In reality, I don't think it matters. Their model is that the bell curve shifts upwards for dopers (which I think is reasonable). This means that if you focus on the extreme tail of the combined distribution, it is always going to be the case that the majority of those extreme people would come from the doping distribution.
Later, Gabe confirmed what I just said, as he played with the spreadsheet from VeloClinic:
Based on your comments, I should clarify that I am not opposed to attempts to estimate the probability of doping given power, and I accept that all models are approximations. I do think it's appropriate to question whether the parameters of a model are sensible, and I gave some specific examples that I thought could be improved. Also, I am not at all opposed to them using W/kg as a proxy measure.
Playing around with their provided spreadsheet ... does confirm that changing the prior does not have a big impact. However, changing the standard deviation of the clean rider distribution does.
To which I responded:
I think the question that gets to the core of this is: what should a reasonable model predict to be the chance of doping given extreme levels of performance? When you get into the extremes, it seems to me any reasonable model would say the same thing this model is saying - that the more extreme the performance, the more likely the athlete has doped. I don't think statistical modeling can give you the kind of answers you are looking for.
I'd add that given the revelations around Armstrong, we should be modeling: the more naturally gifted a performer, the more likely he/she dopes.
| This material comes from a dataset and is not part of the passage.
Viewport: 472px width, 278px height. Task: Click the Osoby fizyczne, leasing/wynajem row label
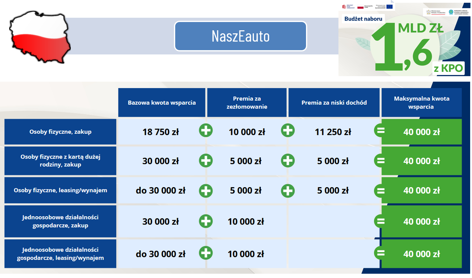[x=60, y=190]
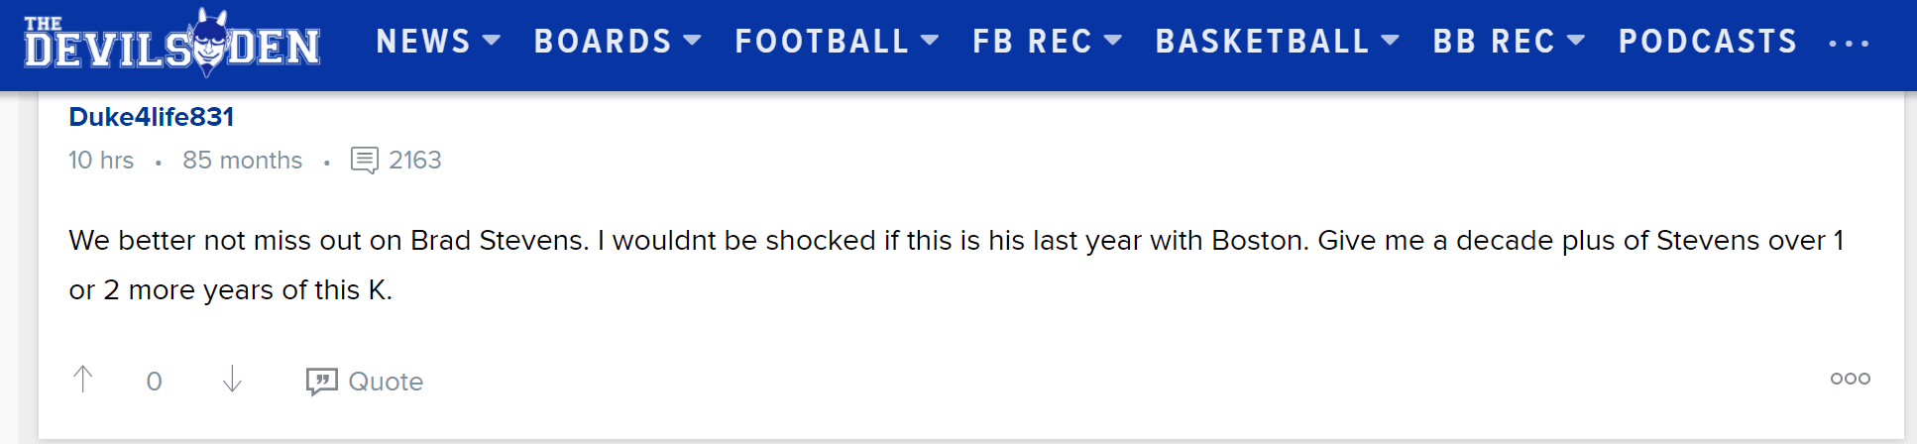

People say the opposite before but they were wrong. Because of this, it is even more difficult to separate out doping from talent!
In the email exchange, I didn't comment on the standard deviation bit that Gabe raised. By increasing the standard deviation of the clean riders, you are explicitly allowing more extreme performers who are clean so what he said sounded right. In this scenario, I'd have shifted the dopers proportional to standard deviations.
I say there is great progress because reporters no longer believe the story that if you pass dozens of tests, you must be clean!
[I should add that Gabe later pointed out that it is no longer clear whether Froome was an outlier or not on that proxy metric for performance.]